Eigenartigerweise habe ich zu dieser Thematik bisher wenig sortierte Gedanken gefunden. Die Frage nach dem Sinn war einer der Gründe, warum ich Psychologie studiert hatte – und im gesamten Studium kam das Wort „Sinn“ in der hier gemeinten Bedeutung nicht vor. Können Sie sich meine Enttäuschung vorstellen? Zum Glück lernte ich später Frau und Herrn Tausch kennen, zwei Psychologen aus Hamburg, die sich mit diesen Fragen befasst hatten (Tausch, 2006). Tatjana Schnell, eine Psychologin in Innsbruck, forscht mittlerweile intensiv zu diesen Fragen. Und ich fand die Arbeiten von Viktor Frankl. Er war Begründer der Theorie, dass Menschen einen Lebenssinn brauchen, wenn sie sich im Leben wohl fühlen wollen (1992).
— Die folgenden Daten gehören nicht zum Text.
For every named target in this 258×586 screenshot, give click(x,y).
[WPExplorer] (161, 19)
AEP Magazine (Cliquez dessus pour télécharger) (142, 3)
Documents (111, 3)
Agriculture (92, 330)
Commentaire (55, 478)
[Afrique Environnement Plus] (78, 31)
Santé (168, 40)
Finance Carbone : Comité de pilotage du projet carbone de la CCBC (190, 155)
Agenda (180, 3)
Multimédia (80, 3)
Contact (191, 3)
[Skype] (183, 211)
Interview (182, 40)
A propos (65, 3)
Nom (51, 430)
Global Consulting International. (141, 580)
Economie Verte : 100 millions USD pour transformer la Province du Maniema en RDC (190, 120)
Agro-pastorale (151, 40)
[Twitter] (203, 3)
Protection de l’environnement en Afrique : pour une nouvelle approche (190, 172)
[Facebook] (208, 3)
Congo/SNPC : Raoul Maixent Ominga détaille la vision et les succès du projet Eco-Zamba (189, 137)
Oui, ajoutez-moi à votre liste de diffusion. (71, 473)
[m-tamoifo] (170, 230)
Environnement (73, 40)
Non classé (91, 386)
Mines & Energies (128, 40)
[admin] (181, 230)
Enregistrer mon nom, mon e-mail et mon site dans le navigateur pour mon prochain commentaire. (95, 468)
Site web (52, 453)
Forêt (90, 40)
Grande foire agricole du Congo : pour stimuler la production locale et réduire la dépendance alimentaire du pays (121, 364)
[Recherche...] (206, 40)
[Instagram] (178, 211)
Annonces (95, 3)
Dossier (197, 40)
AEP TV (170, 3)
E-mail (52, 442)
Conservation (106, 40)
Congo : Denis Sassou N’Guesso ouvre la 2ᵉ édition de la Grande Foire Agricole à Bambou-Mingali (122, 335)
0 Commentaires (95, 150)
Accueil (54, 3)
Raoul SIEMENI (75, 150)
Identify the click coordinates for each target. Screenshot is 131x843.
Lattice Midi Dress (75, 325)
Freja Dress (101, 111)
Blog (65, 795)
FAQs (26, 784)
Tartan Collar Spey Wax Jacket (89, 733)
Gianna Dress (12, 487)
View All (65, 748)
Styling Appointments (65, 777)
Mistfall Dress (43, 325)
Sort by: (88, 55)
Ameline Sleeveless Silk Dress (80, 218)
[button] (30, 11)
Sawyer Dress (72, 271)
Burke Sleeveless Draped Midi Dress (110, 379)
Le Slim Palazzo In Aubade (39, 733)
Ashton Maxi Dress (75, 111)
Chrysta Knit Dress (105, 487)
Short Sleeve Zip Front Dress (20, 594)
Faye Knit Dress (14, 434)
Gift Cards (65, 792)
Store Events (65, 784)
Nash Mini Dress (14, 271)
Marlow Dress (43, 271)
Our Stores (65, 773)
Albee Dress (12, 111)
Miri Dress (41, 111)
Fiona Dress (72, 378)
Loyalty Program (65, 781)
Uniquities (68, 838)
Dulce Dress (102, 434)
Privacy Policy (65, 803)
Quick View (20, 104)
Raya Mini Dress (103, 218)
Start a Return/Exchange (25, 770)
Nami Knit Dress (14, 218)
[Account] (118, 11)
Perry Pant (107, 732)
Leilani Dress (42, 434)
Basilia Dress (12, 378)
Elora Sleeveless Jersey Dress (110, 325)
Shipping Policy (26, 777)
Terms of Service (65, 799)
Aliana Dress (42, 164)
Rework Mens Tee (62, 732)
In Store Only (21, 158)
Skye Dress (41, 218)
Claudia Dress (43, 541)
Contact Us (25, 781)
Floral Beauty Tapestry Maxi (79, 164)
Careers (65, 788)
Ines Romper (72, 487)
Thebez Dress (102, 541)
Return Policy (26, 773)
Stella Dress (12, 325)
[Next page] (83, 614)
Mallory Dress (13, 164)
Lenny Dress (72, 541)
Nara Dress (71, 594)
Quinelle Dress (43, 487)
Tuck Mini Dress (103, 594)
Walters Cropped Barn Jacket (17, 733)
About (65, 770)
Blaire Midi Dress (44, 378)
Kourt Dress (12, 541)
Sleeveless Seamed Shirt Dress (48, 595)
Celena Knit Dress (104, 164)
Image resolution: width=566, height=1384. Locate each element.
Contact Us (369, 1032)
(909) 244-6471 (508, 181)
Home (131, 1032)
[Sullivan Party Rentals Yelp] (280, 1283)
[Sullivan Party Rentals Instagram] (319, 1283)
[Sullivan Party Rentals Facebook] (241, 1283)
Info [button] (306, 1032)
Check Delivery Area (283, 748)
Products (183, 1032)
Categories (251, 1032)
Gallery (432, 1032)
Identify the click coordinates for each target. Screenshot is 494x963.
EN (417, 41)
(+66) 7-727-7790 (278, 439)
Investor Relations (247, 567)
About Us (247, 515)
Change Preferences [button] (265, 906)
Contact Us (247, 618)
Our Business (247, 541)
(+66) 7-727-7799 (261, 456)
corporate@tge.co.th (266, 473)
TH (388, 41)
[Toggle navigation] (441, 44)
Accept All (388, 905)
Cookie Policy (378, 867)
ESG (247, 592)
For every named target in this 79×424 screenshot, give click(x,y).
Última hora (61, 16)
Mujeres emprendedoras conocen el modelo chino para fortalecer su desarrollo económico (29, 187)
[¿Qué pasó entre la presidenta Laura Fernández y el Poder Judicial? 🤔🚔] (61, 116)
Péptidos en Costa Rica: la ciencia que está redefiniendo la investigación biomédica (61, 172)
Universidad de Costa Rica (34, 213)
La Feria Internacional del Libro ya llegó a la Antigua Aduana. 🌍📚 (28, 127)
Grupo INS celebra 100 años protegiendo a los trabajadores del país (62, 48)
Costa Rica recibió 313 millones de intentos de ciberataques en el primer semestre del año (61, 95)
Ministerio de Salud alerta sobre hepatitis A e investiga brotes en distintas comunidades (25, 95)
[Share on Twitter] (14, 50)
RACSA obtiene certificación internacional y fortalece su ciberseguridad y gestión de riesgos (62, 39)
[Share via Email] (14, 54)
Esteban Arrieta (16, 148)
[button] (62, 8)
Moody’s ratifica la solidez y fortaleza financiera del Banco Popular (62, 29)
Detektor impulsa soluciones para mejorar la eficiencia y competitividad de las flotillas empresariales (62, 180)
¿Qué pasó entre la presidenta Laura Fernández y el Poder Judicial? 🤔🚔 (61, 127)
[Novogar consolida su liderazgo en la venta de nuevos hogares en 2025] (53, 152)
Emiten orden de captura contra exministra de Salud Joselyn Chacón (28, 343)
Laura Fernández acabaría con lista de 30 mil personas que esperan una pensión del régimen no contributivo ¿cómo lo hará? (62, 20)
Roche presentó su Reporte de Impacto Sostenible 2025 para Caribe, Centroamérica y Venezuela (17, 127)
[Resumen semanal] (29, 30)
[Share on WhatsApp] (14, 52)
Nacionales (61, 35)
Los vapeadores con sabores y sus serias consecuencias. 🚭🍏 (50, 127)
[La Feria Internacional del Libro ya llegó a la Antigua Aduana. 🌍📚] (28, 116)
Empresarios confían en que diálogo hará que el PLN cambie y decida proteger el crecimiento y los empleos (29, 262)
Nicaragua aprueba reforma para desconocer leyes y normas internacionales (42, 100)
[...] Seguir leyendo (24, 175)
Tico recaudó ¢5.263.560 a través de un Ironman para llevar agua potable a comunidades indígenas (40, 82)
Vielleicht überlegen wir kurz, warum Nachdenken und Diskutieren über Sinnfragen zur Zeit nicht recht modern scheint. Einer der wenigen Philosophen, der dazu aus meiner Sicht plausible Überlegungen vorgetragen hat, war Albert Schweitzer. Er schrieb im Jahr 1899: „Wir stehen in einer Zeit völliger philosophischer Unbildung. … Wissenschaft ist Macht; dieses Wort scheint die Zeit zu beherrschen. Man vergißt aber, beizusetzen, daß Wissenschaft nicht Bildung ist. … Bildung besteht darin, daß das gesamte Gebiet menschlichen Wissens in seinen Grundzügen erfaßt wird, sich zu einer einheitlichen Weltanschauung ausbildet, welche dem Einzelnen seine Stellung zu der ihn umgebenden Welt zu Bewußtsein bringt und sein Urteil und Handeln bestimmt.“ (Schweitzer, 1991).
Die Beschäftigung mit den in Schweitzers Lebenszeit (1875-1965) entstandenen Errungenschaften von Wissenschaft und Technik hat unsere Vorfahren offenbar in derartige Begeisterung versetzt und in einer Weise ausgefüllt, dass viele Menschen jener Zeit, die Generation unserer Urgroßeltern, das Nachdenken über die Grundfragen der Philosophie für nicht weiterführend hielten. Woher kommen wir? Wozu leben wir? Wohin gehen wir? Warum sollte man noch großartig über solche Fragen philosophieren, wenn man auch ohne Nachdenken über solche Spitzfindigkeiten eine aufregende neue Welt erleben durfte.
Es war möglich geworden, in einer motorisierten Kutsche ohne Anstrengung übers Land fahren, sich wie ein Vogel in die Lüfte zu erheben und tief in die Ozeane zu tauchen, die Wohnräume ohne großen Aufwand zu beleuchten und zu beheizen. Über „Fernsprecher“ konnte man selbst mit Menschen aus anderen Städten oder Ländern sprechen. Das waren Träume, die unsere Vorfahren tausende Generationen lang ersehnt, aber als nicht realisierbare Zauberei eingeschätzt hatten.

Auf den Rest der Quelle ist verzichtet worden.